Singapore Muslim Youth Left Islam to Become Atheist


Hi everyone, I’m a 20-year-old Atheist and former Muslim from Singapore. I’ll be withholding my real name to protect my identity.

Like many other Muslims, I was raised while being taught Islamic values and attended Madrasah/Sunday school until I was 16. I didn’t wear a hijab/tudung or pray daily but I claimed I was proud to be a Muslim. I defended Islam online whenever it was under attack and ignored all the supposed evils of Islam brought up by people I debated. I looked down on people who left Islam and judged them for it. Now that I think about it, I was blinded by my love for the religion and I did not realise it.

I first started questioning Islam and religion not long after I stopped attending Madrasah. I did not want to be a Muslim simply because Mummy told me so and because it just so happened I was born into Islam. I was at the age where most teens think about their place in life. I thought about my purpose. I read books on Philosophy which had chapters on God and the logical impossibility of his existence.

The road to my apostasy was a slow process. I was a self-professed Agnostic for several years. I questioned Islam and religion in general, but I never outright denied the existence of the Muslim God. Looking back, I now see that I was too afraid to leave the religion. I believed in God just in case, as in Pascal’s wager. I didn’t realise back then that I had a 1 in 3000 chance of believing in the right God. After all, who’s to say Zeus doesn’t exist? Or Yahweh? How can Muslims know for sure that Allah is the one true God?


I had an irrational fear that something horrible would happen to me once I apostatised. I blame Islam for this – from a very young age, Muslims are ingrained with the fear of Hell, the fear of a vengeful God and the idea that apostasy is unthinkable (God forbid!). That’s Islam for you, using fear as a tool to ensure submission.

I eventually realised the concept of God is logically flawed. I read The God Delusion by Richard Dawkins, whom I now look up to. I questioned further when I read the following Epicurus quote:

“Is God willing to prevent evil, but not able?
Then he is not omnipotent.
Is he able, but not willing?
Then he is malevolent.
Is he both able and willing?
Then whence cometh evil?
Is he neither able nor willing?
Then why call him God?”

I also love using this argument as believers cannot answer it: If God is as great and merciful, then why does he condemn thinking men and women who question his existence to Hell for eternity (according to the Bible, Quran and Torah, etc)? Why are they condemned just for not bowing down to him, even those who were morally upright in their lifetimes? Is he that petty and narcissistic?


The way I see it, if a God really does exist and if he’s everything people claim him to be, I have nothing to worry about. He would recognise that I am not a bad person despite the many mistakes I have committed. Today, I consider myself an Atheist and a Humanist. For those who are unaware, I quote: “Humanism is a progressive philosophy of life that, without supernaturalism, affirms our ability and responsibility to lead ethical lives of personal fulfillment that aspire to the greater good of humanity.”

I also started to have issues with Islam. One of the things I don’t like about Islam is its treatment of women. Justify it all you want (just as I did back when I believed) but it degrades women. For example, I don’t agree with women having to cover themselves up and take the blame for inciting lust in men.

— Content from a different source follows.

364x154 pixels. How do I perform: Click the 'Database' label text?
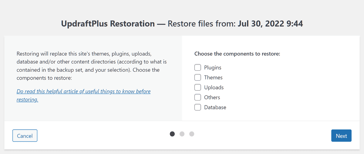[215, 107]
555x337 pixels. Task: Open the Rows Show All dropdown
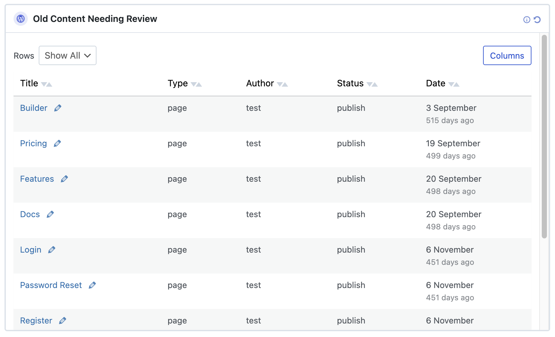67,55
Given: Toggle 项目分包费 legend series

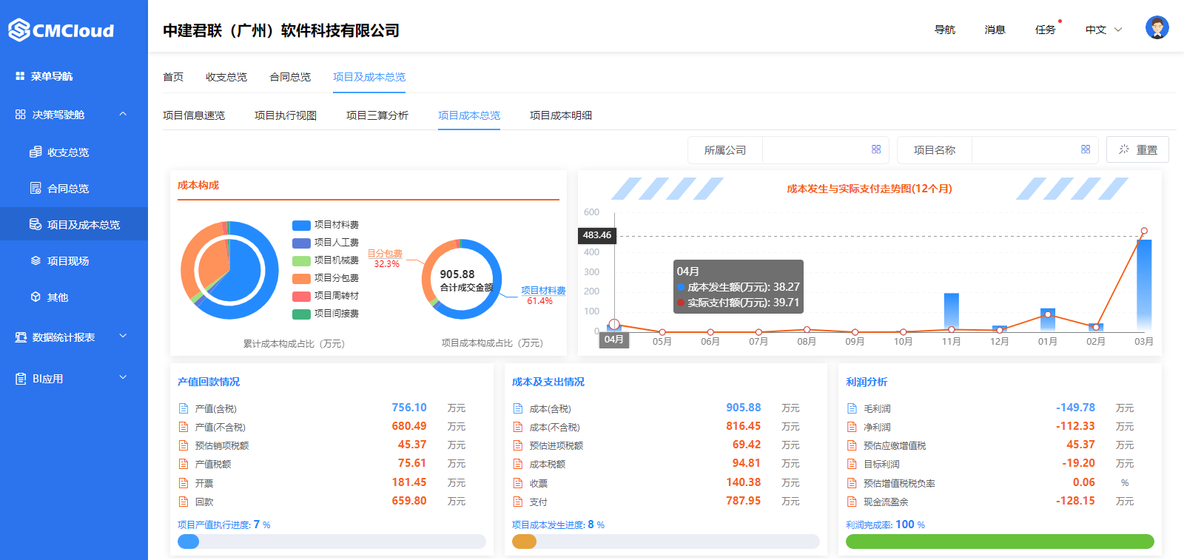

When I was 19, I finally declared my Atheism and apostasy. I’m happier now that I no longer have a fear of God and Hell and I feel like a huge weight has been lifted from my shoulders. I don’t live to please God anymore. Basically, to me that’s all there is to it – we live then we die, so we might as well make the most of it. As of today, I strive to be a good person. You don’t have to believe in God to be morally upright. I knew I no longer had a reason to be afraid.

Unfortunately, I remain in the closet. It’s especially difficult being an ex-Muslim Atheist. I doubt my family would be very happy to hear the news when I tell them in the future.

To those of you who believe, do take a moment to question all you have been told. Do not have blind faith. I wish you all the best.